American journalist and screenwriter

James Hibberd is an American journalist and screenwriter. He is a current writer at large for The Hollywood Reporter, having previously worked at the magazine from 2008 to 2010 as a television editor. Before his return to The Hollywood Reporter, he worked at Entertainment Weekly until 2021. His work has been published in publications including The New York Times, Salon, Details, Cosmopolitan, and Amnesty International Magazine.

==Career==
Hibberd is a graduate of the University of Texas journalism program.

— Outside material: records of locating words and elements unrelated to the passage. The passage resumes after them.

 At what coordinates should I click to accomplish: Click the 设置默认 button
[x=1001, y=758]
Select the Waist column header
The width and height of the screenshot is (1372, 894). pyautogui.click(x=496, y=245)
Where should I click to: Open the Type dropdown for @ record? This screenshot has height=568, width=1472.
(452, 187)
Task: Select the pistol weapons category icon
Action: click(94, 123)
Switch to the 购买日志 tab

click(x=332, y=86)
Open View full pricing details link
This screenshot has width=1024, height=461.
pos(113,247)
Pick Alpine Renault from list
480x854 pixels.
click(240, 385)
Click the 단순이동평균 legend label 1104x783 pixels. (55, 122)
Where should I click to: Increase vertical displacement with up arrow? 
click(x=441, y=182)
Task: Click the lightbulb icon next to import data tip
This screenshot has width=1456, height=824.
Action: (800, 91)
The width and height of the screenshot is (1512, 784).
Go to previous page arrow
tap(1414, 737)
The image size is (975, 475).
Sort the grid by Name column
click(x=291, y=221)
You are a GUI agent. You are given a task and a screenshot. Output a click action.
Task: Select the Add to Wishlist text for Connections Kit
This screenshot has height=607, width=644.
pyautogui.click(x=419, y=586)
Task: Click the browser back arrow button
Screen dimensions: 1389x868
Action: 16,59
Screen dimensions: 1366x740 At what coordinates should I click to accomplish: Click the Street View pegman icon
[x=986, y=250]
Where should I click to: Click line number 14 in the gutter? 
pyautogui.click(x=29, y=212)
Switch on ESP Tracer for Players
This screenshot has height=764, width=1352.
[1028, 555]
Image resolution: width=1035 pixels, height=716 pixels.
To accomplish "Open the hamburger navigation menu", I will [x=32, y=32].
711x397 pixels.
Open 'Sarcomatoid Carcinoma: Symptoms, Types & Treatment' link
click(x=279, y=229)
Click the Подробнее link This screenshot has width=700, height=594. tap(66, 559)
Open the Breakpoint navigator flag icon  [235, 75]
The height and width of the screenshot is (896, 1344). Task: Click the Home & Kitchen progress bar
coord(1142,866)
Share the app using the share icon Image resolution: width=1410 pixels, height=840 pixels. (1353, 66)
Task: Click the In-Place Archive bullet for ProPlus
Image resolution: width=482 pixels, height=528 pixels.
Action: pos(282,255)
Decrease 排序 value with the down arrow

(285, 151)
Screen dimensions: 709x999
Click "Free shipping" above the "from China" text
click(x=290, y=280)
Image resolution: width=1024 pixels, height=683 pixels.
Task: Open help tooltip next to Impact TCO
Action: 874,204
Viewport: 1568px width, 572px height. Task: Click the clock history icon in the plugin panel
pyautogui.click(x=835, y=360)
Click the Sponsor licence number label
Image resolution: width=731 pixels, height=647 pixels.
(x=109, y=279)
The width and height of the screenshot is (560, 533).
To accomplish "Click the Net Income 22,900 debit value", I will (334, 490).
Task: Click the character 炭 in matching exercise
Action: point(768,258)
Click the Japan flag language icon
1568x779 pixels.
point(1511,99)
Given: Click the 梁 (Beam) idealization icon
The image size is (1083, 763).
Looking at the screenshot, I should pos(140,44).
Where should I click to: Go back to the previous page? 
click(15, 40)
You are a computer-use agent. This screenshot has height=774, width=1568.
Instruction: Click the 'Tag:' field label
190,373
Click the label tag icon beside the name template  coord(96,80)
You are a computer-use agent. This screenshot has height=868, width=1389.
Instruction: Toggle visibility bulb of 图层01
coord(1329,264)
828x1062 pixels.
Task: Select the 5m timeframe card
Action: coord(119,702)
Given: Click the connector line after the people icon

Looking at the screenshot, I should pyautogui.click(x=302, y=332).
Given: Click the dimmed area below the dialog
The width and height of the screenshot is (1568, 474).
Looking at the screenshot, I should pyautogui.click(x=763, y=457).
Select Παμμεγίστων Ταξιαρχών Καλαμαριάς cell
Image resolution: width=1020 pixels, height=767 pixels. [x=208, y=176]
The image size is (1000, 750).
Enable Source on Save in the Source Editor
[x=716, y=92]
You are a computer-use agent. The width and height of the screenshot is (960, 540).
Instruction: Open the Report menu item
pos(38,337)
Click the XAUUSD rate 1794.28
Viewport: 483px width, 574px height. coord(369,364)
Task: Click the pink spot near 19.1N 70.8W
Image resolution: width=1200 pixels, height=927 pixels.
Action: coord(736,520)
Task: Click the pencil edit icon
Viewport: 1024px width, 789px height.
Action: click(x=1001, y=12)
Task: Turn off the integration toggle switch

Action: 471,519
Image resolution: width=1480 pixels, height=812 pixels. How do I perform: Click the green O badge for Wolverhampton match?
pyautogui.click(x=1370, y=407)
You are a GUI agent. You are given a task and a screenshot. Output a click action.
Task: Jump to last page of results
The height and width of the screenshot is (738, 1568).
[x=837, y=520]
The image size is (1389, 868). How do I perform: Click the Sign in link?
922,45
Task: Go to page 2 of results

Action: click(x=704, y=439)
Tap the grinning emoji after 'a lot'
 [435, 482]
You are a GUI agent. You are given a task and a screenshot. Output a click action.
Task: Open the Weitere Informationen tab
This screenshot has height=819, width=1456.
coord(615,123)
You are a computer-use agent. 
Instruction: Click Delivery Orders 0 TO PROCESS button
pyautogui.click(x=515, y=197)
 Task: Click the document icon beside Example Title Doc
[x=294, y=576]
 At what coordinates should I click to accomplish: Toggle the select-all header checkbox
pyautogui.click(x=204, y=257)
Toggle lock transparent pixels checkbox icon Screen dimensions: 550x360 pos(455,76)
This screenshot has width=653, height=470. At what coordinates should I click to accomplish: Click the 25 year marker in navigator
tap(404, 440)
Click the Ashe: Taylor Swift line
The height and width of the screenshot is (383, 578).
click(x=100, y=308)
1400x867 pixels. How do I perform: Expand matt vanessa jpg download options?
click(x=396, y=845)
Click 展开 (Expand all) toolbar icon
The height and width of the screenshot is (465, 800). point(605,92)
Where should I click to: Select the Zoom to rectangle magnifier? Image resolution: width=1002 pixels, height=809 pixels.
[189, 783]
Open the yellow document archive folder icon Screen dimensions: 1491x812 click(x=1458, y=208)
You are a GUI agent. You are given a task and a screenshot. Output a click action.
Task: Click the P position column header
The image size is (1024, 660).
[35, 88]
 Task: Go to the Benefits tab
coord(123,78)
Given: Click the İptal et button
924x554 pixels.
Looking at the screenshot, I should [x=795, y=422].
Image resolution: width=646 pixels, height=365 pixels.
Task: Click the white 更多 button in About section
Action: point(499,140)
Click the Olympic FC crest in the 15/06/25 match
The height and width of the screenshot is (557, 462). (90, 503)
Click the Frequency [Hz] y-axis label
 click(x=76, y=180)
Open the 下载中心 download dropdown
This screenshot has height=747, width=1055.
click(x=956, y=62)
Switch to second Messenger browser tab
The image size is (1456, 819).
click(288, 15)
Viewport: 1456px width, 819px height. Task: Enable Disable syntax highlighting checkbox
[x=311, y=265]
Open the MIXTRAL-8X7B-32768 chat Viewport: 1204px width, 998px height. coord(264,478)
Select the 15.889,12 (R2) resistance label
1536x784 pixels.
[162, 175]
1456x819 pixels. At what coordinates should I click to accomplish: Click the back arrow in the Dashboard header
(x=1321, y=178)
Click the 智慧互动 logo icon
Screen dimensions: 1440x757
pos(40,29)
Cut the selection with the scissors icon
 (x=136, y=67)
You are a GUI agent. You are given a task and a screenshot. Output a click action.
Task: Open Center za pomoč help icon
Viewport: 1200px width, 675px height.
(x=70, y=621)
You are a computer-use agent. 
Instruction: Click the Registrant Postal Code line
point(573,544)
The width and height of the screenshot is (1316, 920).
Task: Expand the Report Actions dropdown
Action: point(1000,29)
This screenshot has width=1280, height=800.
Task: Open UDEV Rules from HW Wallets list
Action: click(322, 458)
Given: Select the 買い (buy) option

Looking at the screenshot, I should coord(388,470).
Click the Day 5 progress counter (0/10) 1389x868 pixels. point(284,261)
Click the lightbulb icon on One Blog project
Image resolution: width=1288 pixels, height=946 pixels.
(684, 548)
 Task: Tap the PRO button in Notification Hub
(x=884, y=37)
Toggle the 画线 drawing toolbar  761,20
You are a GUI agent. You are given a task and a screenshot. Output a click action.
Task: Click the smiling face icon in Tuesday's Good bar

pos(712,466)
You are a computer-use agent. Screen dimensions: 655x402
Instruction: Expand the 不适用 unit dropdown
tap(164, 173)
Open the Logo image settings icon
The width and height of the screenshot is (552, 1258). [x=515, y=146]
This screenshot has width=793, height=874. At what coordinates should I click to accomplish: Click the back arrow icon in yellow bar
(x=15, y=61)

He worked at the Austin American-Statesman and later moved to Phoenix, Arizona, and worked as a staff writer for the Phoenix New Times.

In 2001, while a writer at the Phoenix New Times, Hibberd conducted an interview with an active serial eco-arsonist who had not yet been captured by police. After the interview Hibberd declined to assist in the investigation, and refused to turn over any of his interview notes or other materials to investigators despite being subpoenaed to do so. Some criticized Hibberd’s decision, including The Arizona Republic and the mayor of Phoenix, who accused him of assisting the arsonist. A judge ruled that Hibberd was not legally obligated to hand over any material to police as the arsonist was a protected source. The arsonist was later apprehended.

From 2003 to 2008 he worked for TelevisionWeek, becoming senior editor. In 2008 Hibberd joined The Hollywood Reporter as a senior television reporter, and went on to become the television editor. From 2010 to 2021, he was at Entertainment Weekly, as an editor at large, before returning to The Hollywood Reporter in March 2021 as a writer at large.

Hibberd co-wrote the screenplay Waco with Rupert Wainwright about the Waco siege, after spending a year researching the story. Hibberd wrote the screenplay to the film Tell Me How I Die which was released in 2016 to mixed reviews.